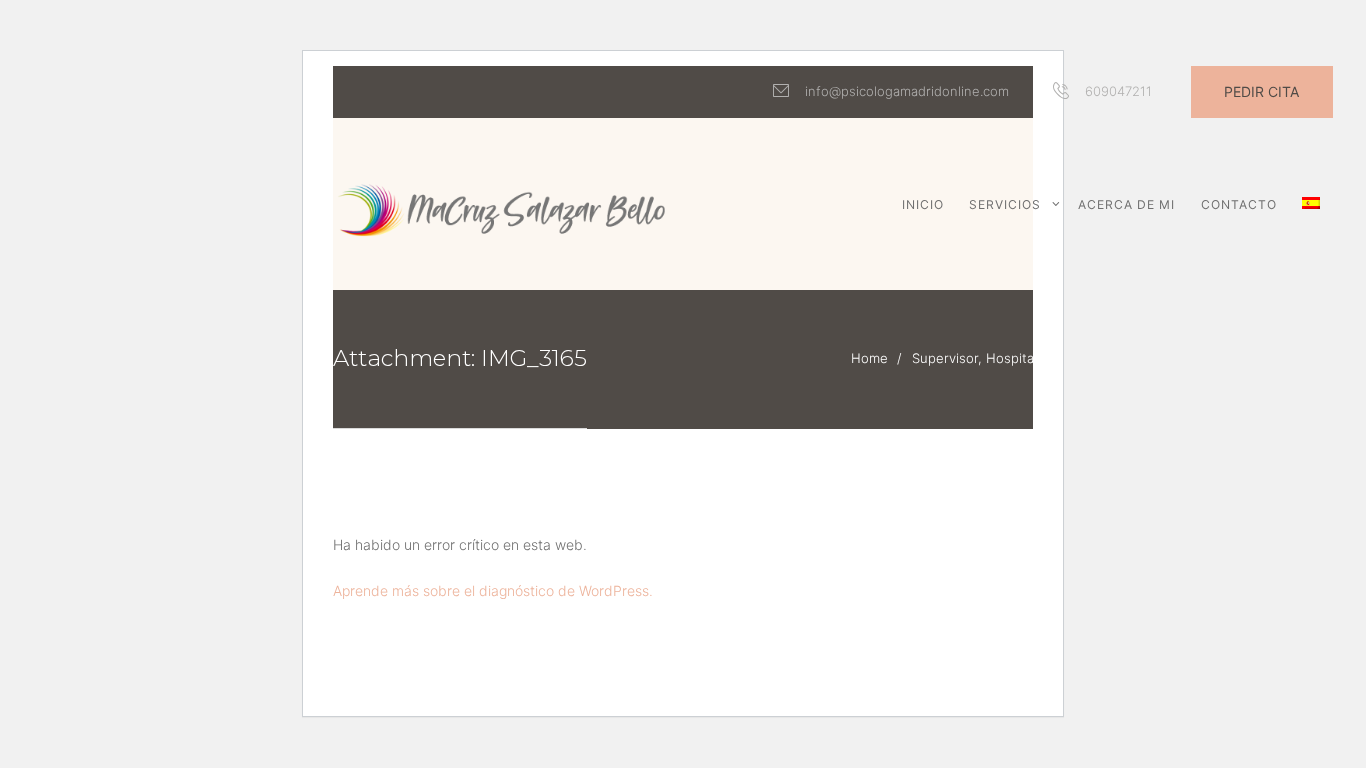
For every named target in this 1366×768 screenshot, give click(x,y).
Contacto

· · · ·

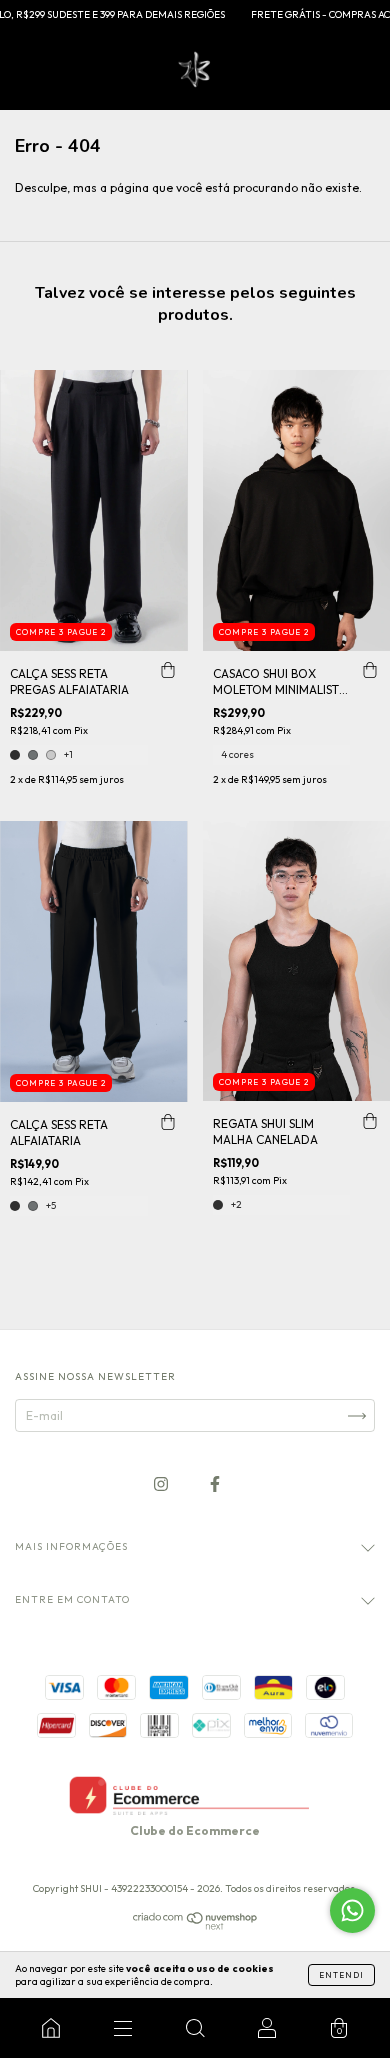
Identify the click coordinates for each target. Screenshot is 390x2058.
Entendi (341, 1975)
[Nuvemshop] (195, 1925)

· · · ·

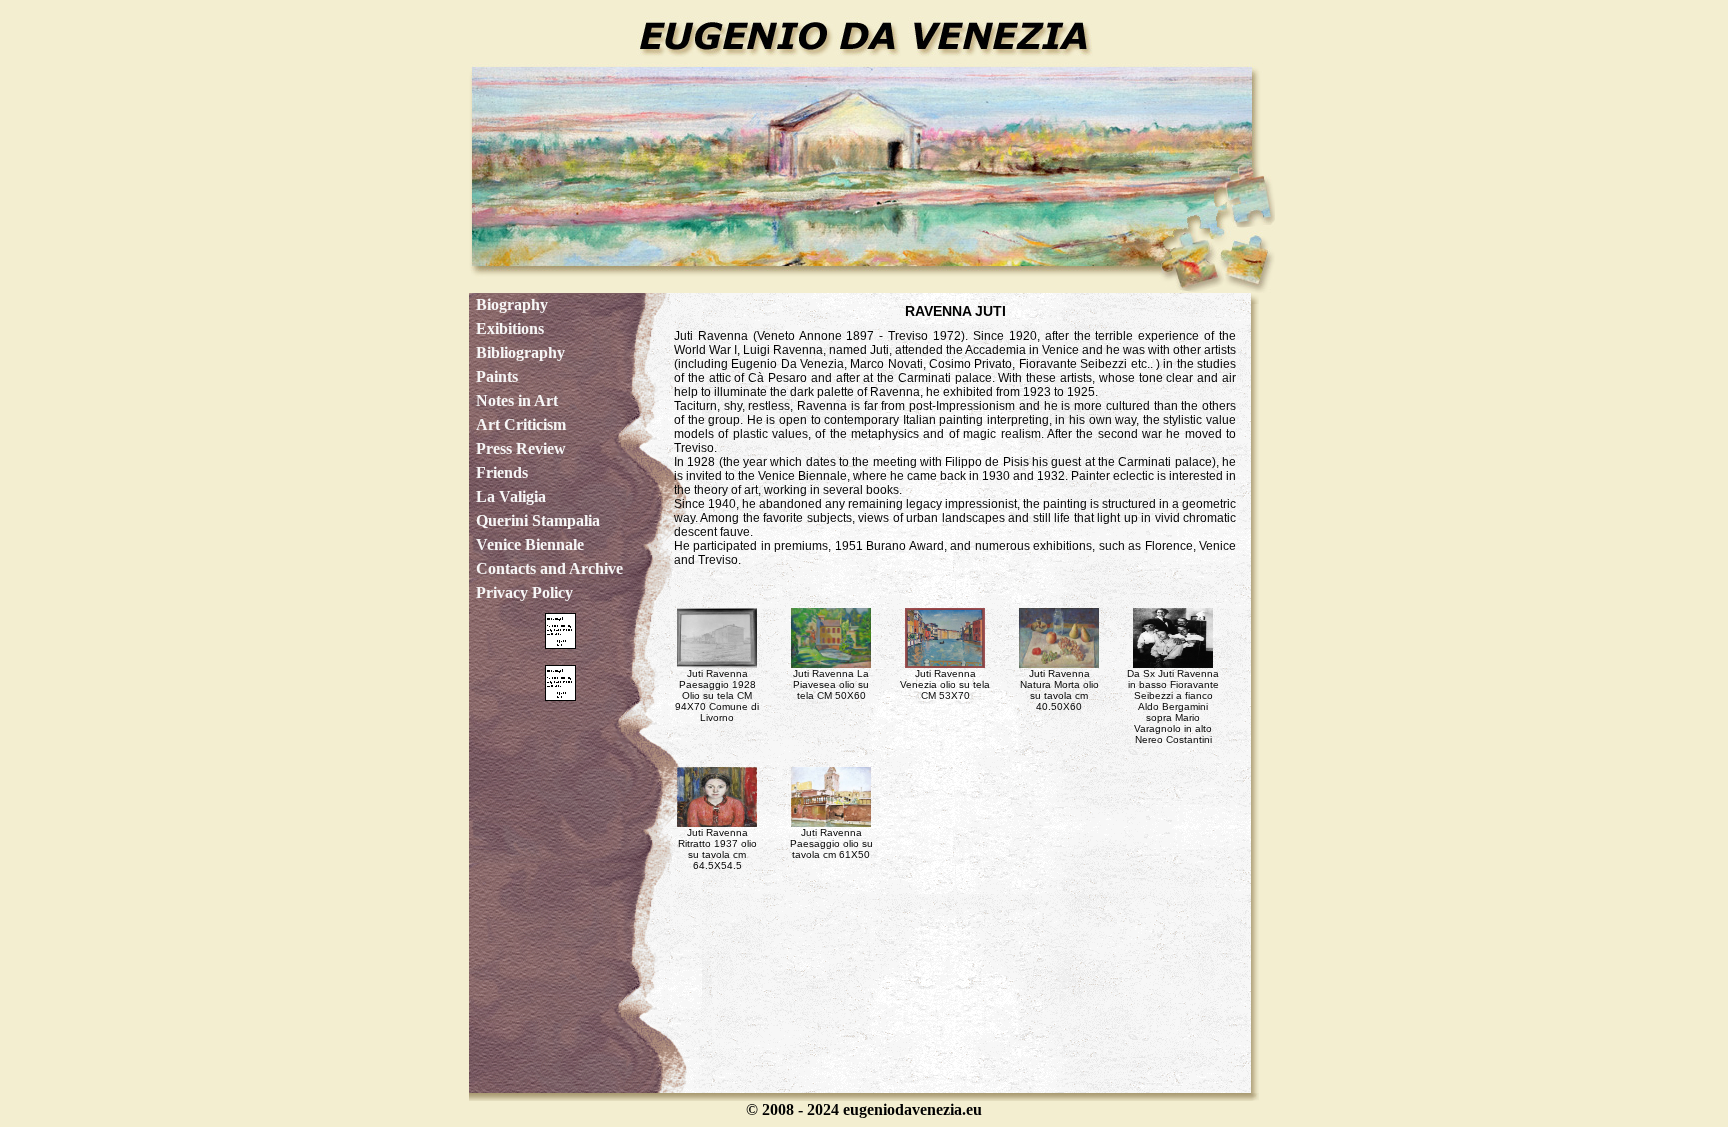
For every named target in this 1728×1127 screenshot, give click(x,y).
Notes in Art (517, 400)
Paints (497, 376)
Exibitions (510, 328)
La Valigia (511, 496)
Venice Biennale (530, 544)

· · · ·

Please output exactly the lines between the one holding "For every named target in this 1728×1127" and the one holding "Venice Biennale (530, 544)" in the records above, inclusive, and nothing more.

▸ **The completed task**
For every named target in this 1728×1127 screenshot, give click(x,y).
Notes in Art (517, 400)
Paints (497, 376)
Exibitions (510, 328)
La Valigia (511, 496)
Venice Biennale (530, 544)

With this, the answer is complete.